═════ RECORDED INFORMATION
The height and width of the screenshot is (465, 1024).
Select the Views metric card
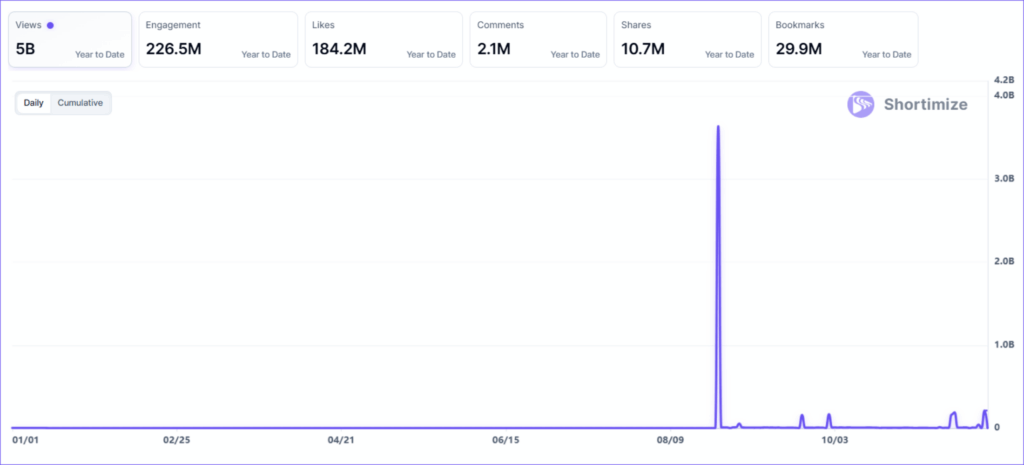[70, 40]
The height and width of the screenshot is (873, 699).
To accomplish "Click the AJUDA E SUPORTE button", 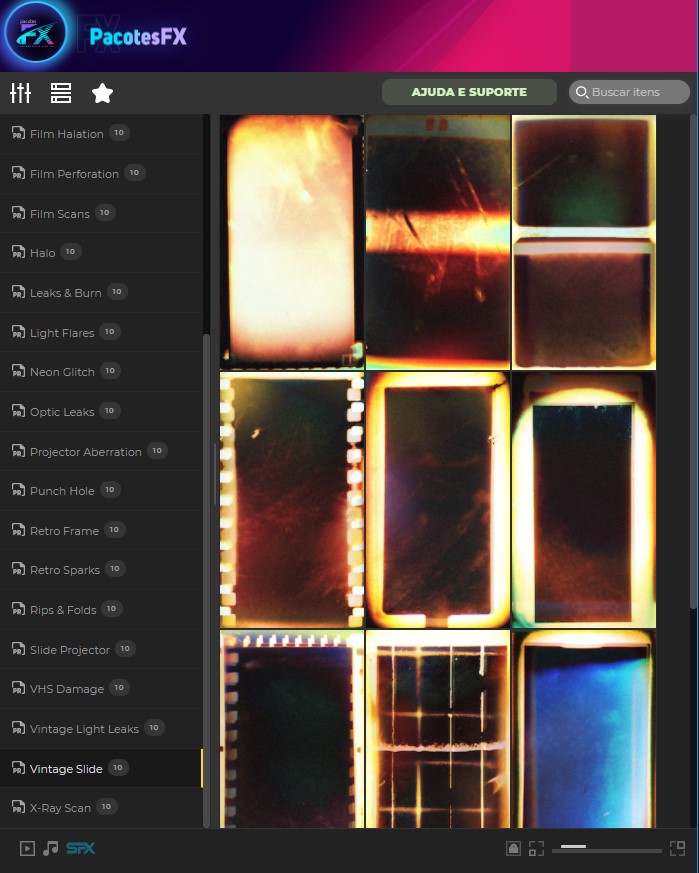I will [469, 92].
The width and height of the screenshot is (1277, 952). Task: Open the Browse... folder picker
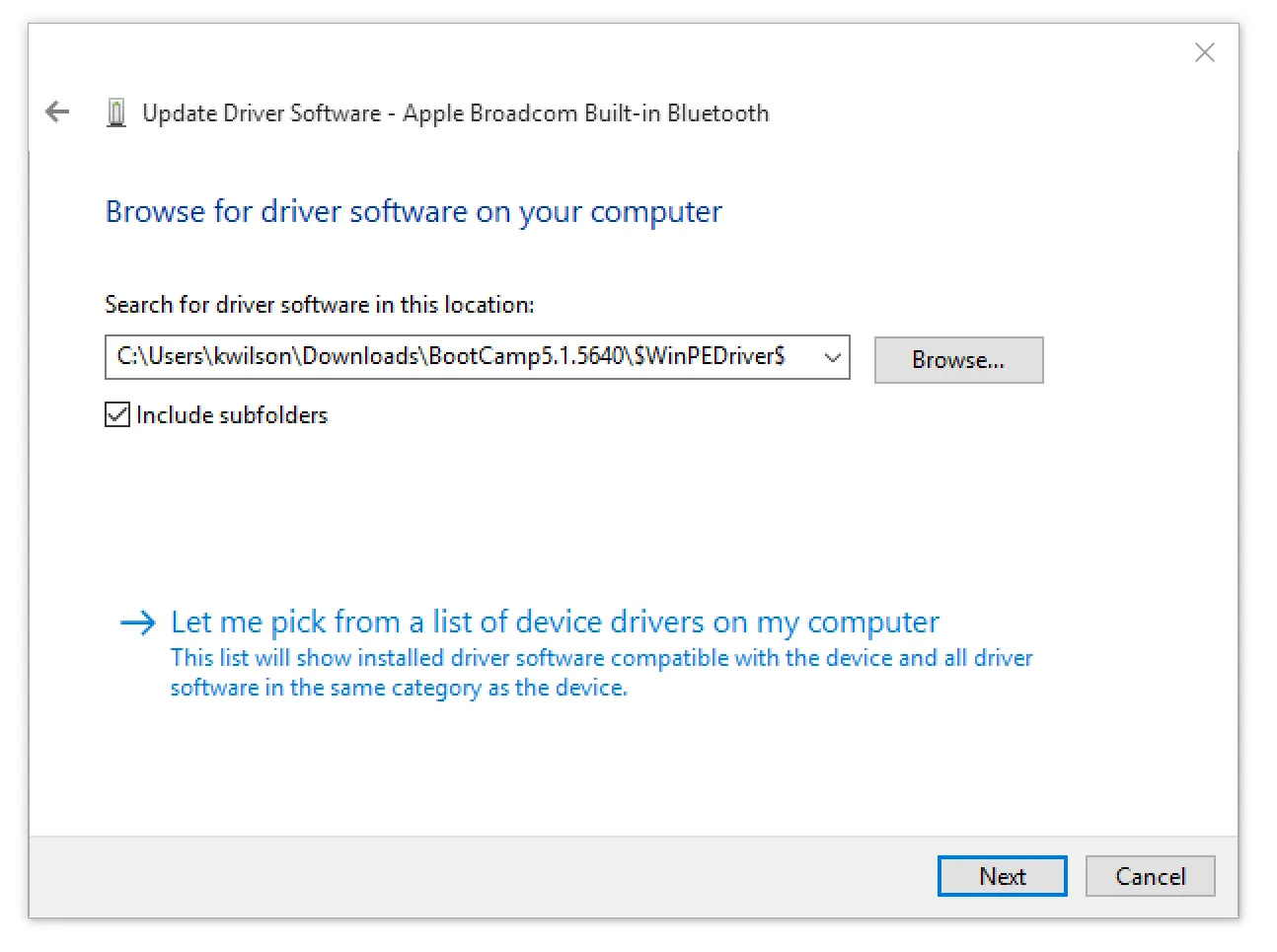click(x=957, y=360)
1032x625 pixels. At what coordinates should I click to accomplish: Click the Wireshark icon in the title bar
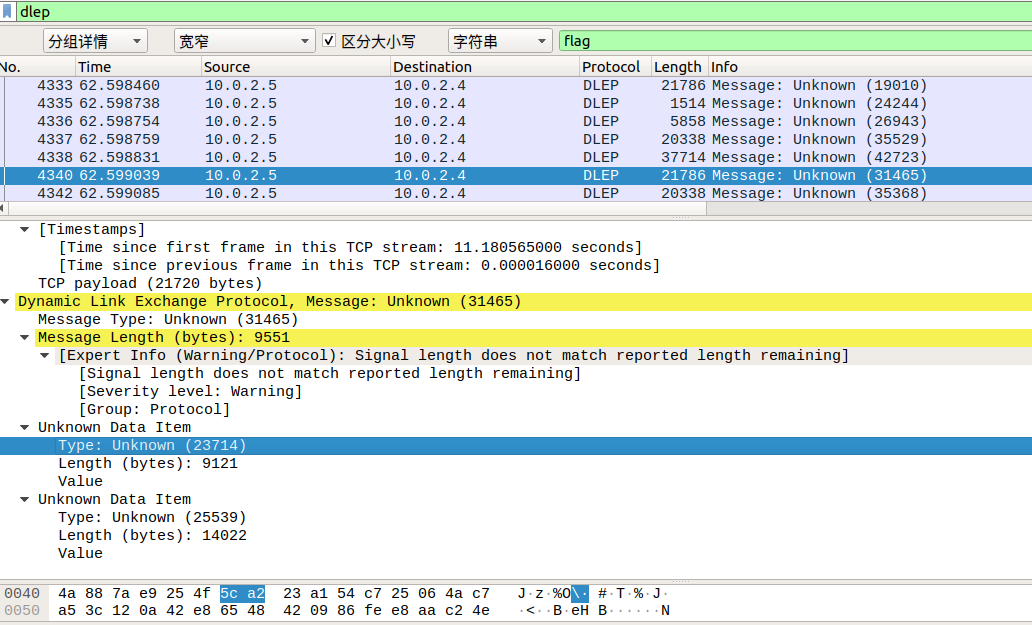pos(10,11)
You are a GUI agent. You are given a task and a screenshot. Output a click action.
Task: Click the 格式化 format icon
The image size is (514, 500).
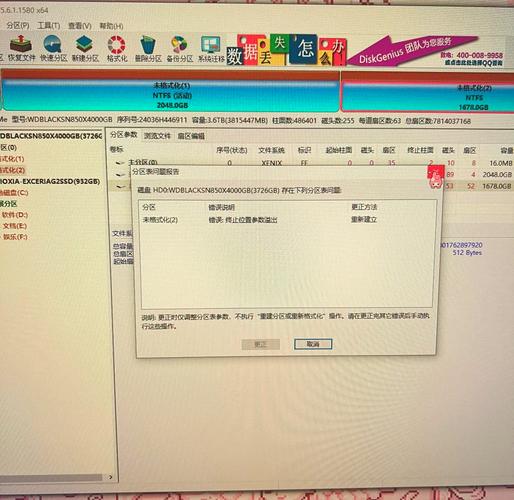(117, 49)
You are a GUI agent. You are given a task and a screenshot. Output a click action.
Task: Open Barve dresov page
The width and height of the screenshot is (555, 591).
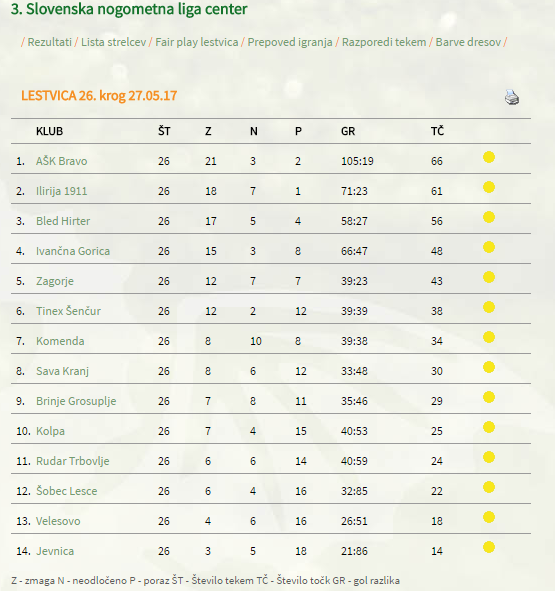point(468,42)
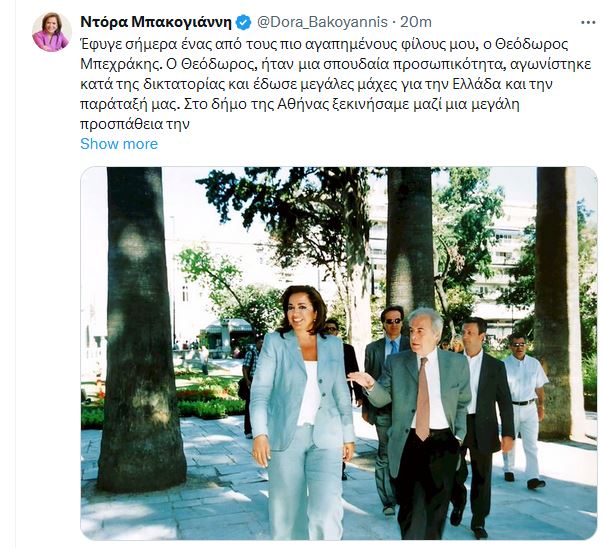
Task: Click the woman in light blue suit
Action: (302, 411)
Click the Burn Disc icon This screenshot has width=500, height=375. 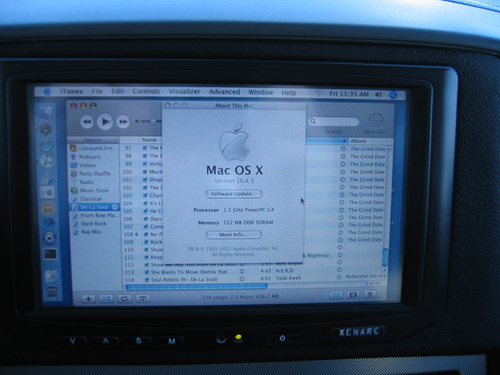coord(376,120)
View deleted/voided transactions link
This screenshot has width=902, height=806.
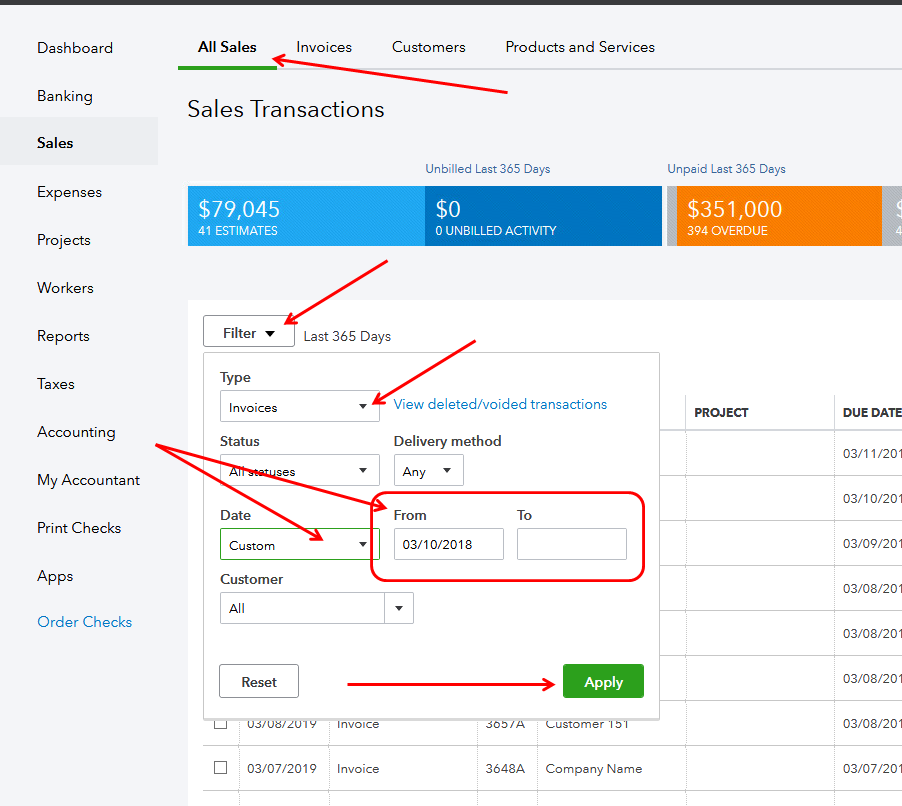click(500, 404)
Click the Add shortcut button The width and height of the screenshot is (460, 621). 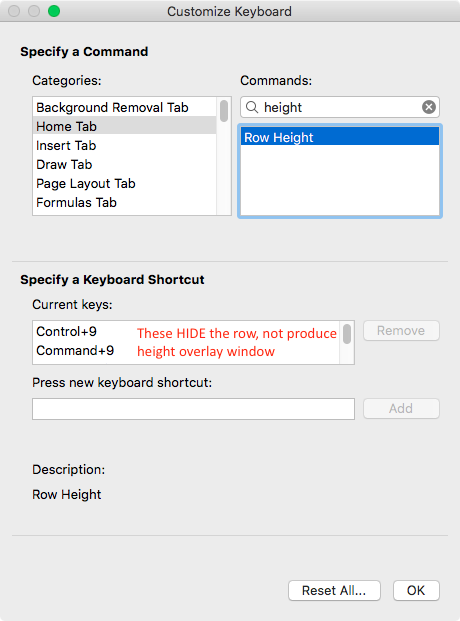point(401,408)
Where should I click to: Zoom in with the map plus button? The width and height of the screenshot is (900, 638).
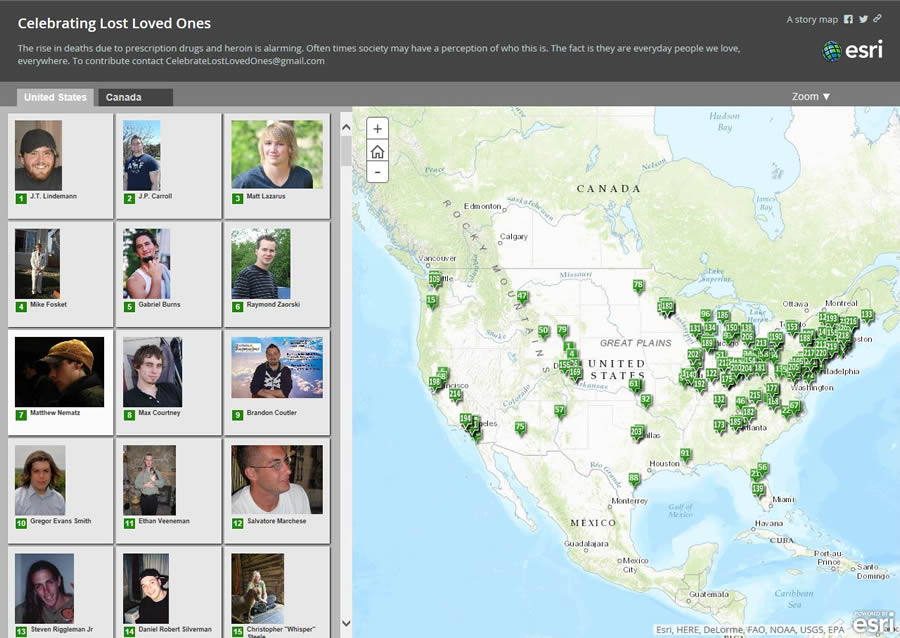tap(377, 129)
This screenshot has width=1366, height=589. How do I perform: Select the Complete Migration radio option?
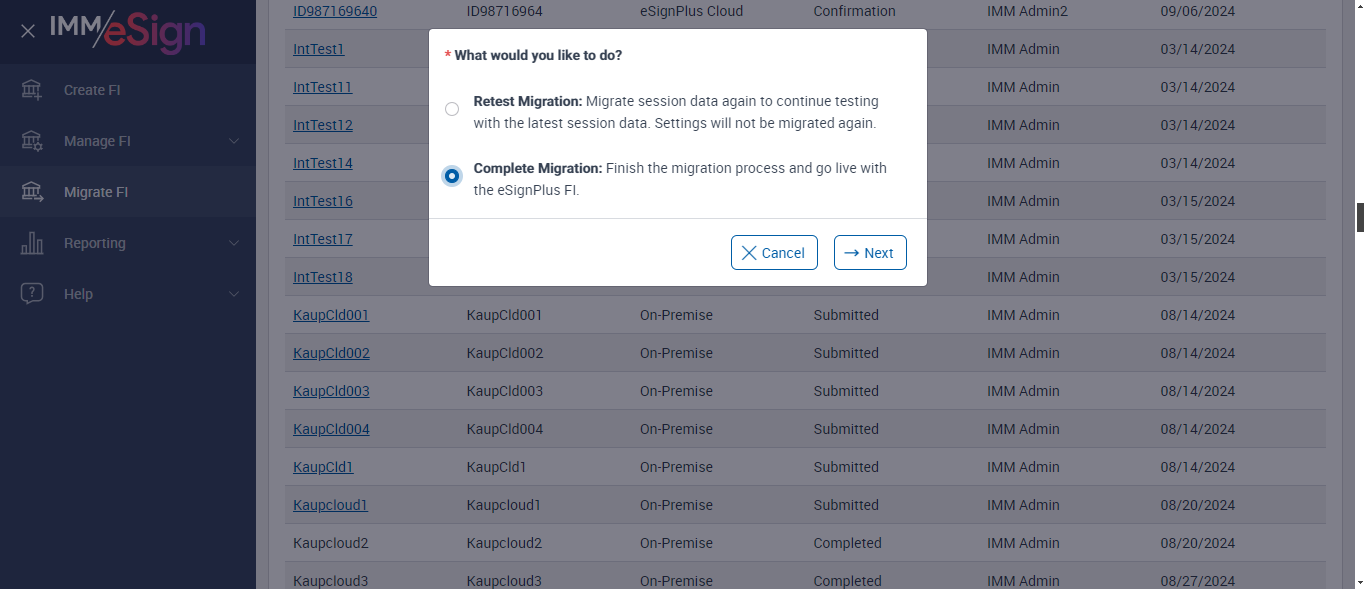coord(452,176)
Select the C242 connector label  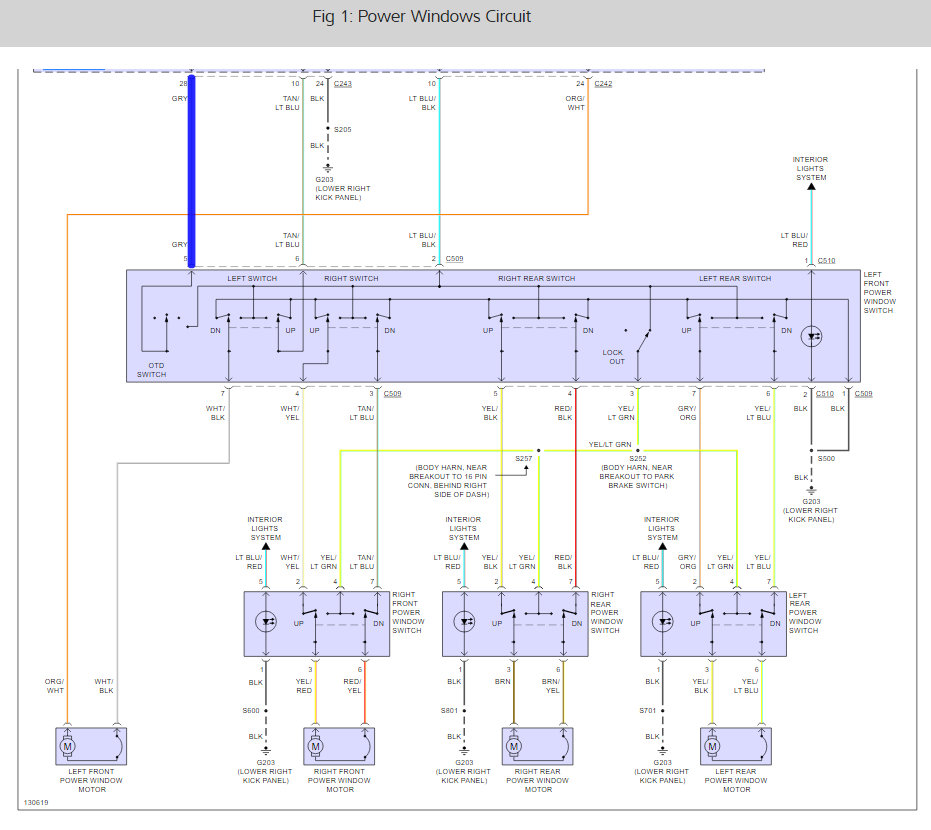click(603, 84)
══════════
▶ _PROBLEM TO SOLVE_
Pick out every line of the items above that contains the word "Open", and copy each such line in full.

▶ _FULL SOLUTION_
The width and height of the screenshot is (1277, 952). Task: Open the Browse... folder picker
Task: Open Barve dresov page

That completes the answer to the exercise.